– Хм, я даже не знаю, ты меня поругал или похвалил? – сказала она, вскинув на него глаза.

И он тогда растерялся. В глазах её больших и внимательных почуялась какая-то магия. Будто между ними вдруг появился мостик, она шла по нему навстречу… И голос… этот голос… как если бы она сейчас думала только о тебе.

“Вот так маленькая девочка без крыльев”, – подумал тогда Долохов. А вслух сказал:

– Маленькая птичка плавунчик отличается красотой и решительностью, а мужики у них серые и невзрачные, высиживают птенцов. Что обычно в птичьей природе земной наоборот.

И задумчиво рассмеялся. Надо ли было это говорить… Он не стал продолжать, что эти птички сами выбирают себе мужиков и ухаживают за ними, а потом подумал, что Гарда непременно теперь это знает, хоть между ними и не принято было, чтобы она читала его мысли. Она не утерпит… И точно. Гарда вдруг отвернулась.

– Ты прочитала мои мысли, – улыбнулся Долохов, – это ничего. Мне приятно.

Гарда повернулась, и теперь посмотрела очень серьёзно. Маленькая, ниже его на голову, она казалась сейчас заносчивой, вздорной девчонкой, которая психанула и не знает, как ответить, – размахнуться и влепить пощёчину, повернуться уйти… смотрела, будто решалась.

Она потянулась и поцеловала. А глаза стали беспомощные.

“Да она любит тебя, придурок”, – подумал Долохов.

– Ты такая красивая… я старик для тебя, маленькая моя, – только и нашёлся, что сказать он тогда.

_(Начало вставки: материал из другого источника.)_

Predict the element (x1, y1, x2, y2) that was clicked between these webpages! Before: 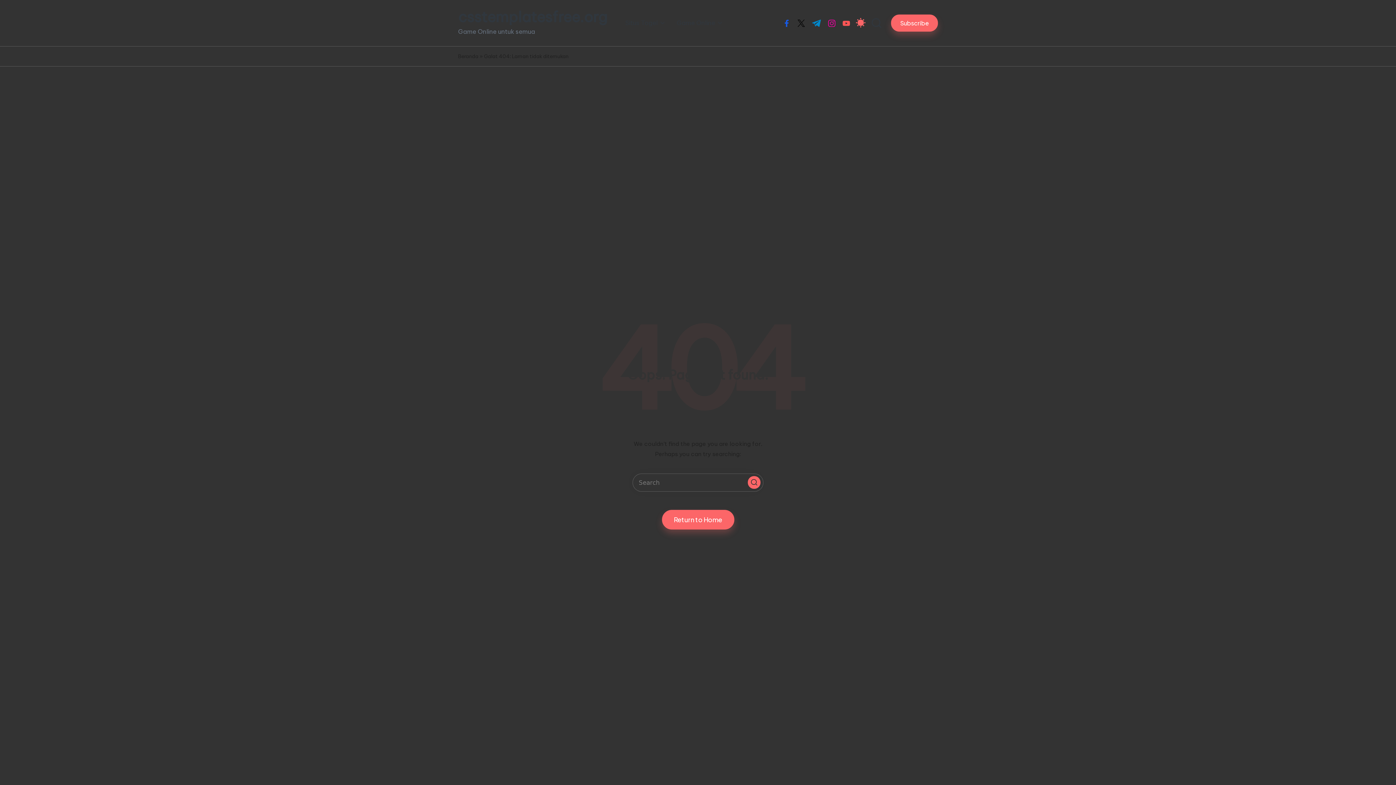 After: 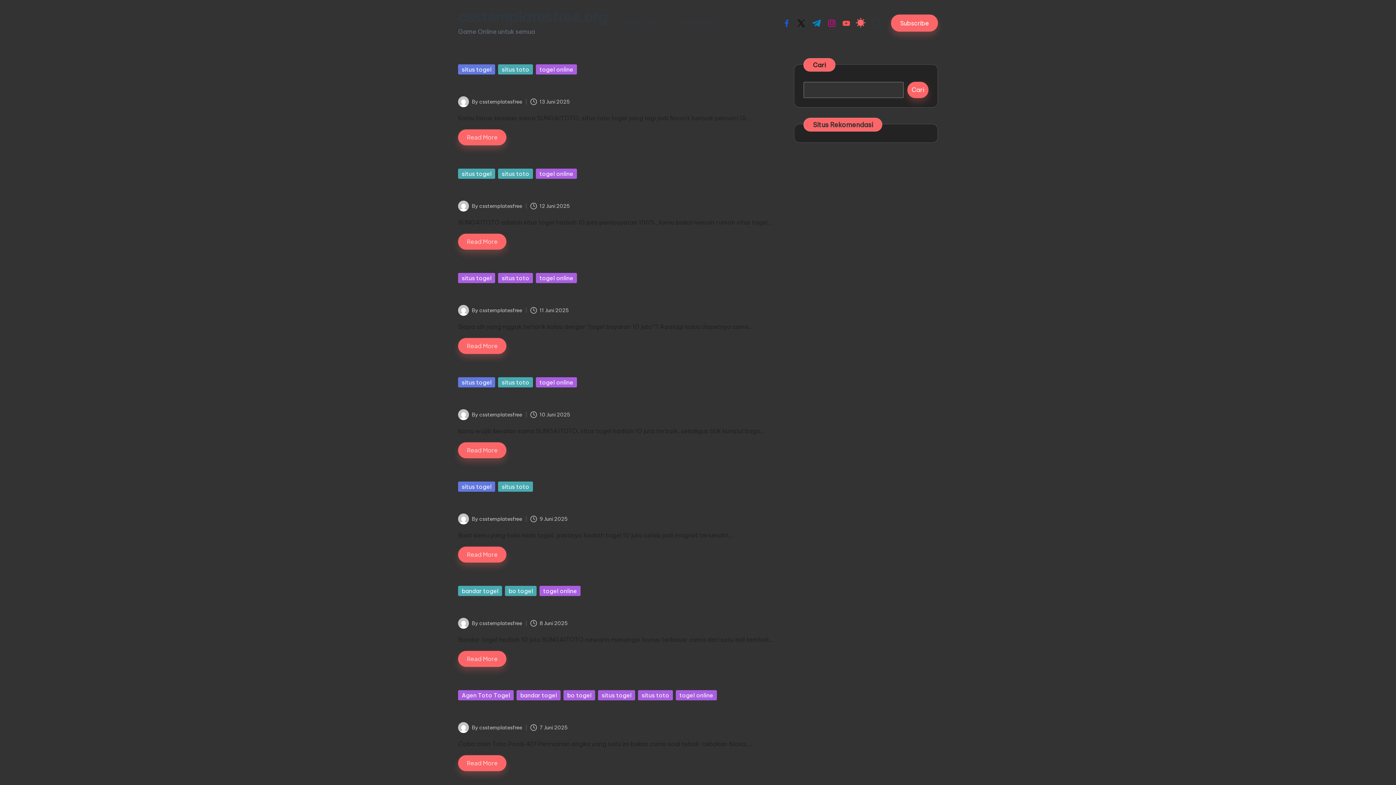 Action: label: Beranda bbox: (458, 52, 478, 60)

И уехал на следующий день. Дома его ждала Оля, стремительная и медлительная, неожиданная и предсказуемая. Непонятно что тянуло к ней, да просто со всеми такое когда-нибудь приключается…

С Гардой они больше не встречались. Переписывались, виделись по видеосвязи. Он был в курсе всех ее переживаний, экспедиций и несчастий. Неуловимый археоптерикс не давал ей покоя.

– А однажды маленькая девочка Гарда с ещё одним таким же упёртым искателем древнего предка свила гнездо и вывела двоих чудесных птенцов, – с улыбкой сказал Долохов, когда поздравлял их обоих по видео связи с рождением второго сына. Они были в постоянных разъездах. Рождение сына застало их на Торе…


И вот теперь паразит тащил его сюда, в Малицу, видимо угадал-услышал в Долохове эту тихую гавань, место, где живут настоящие друзья.

Когда вошёл Долохов, Синта сначала его не узнал. Отступил, скользнул взглядом по лицу отстранённо и вежливо. Синта был в закатанных по колено лиловых домашних штанах и серой безрукавке. У окна как всегда стояла огромная распорка-мольберт с натянутым полотном.

– Мы договаривались о встрече? – сказал Синта, отошёл, вернулся, вздёрнул крыльями.

Крылья были серые с чёрной рябью метра три в размахе. Дома воки ими почти не пользовались, но иногда срывались с верхних спальных галерок к кухне или вот как Синта с этим огромным мольбертом – он рисовал, смешно подпрыгивая и зависая в воздухе, проверяя перспективу, отлетал и смотрел издалека.

Осторожное любопытство и попытку забраться в мысли чужака остановила неприятная мёртвая тишина, стоявшая в пришедшем.

– Можно зеркало, Син? – хрипло попросил тот.

Син. Так называл его только Долохов.

Синта растерялся, впился взглядом, схватил Долохова за плечи, тряхнул.

– Ты… Неужели ты… Как же я рад тебя видеть… Как всё прошло? Ты избавился от этой твари!

Он крутанул Долохова, поворачивая его к свету.

Долохов помрачнел, мотнул отрицательно головой, чувствуя, как поднимается муть в голове – паразит сопротивляется. Синта медленно отстранился, взглянув исподлобья. Кивнул в сторону, в сторону зеркала. Повисла пауза.

Зеркало было там, где всегда, в проёме у окна.

Долохов шагнул, провёл рукой по щеке, скривился. Лицо становилось его, долоховским, прямо на глазах, от боли дрожали руки и мельтешили искры. Он видел разочарование в глазах Сина, видел, что тот не знает, что делать. Он сам не знает, что делать. Бежать. Но от себя не убежишь.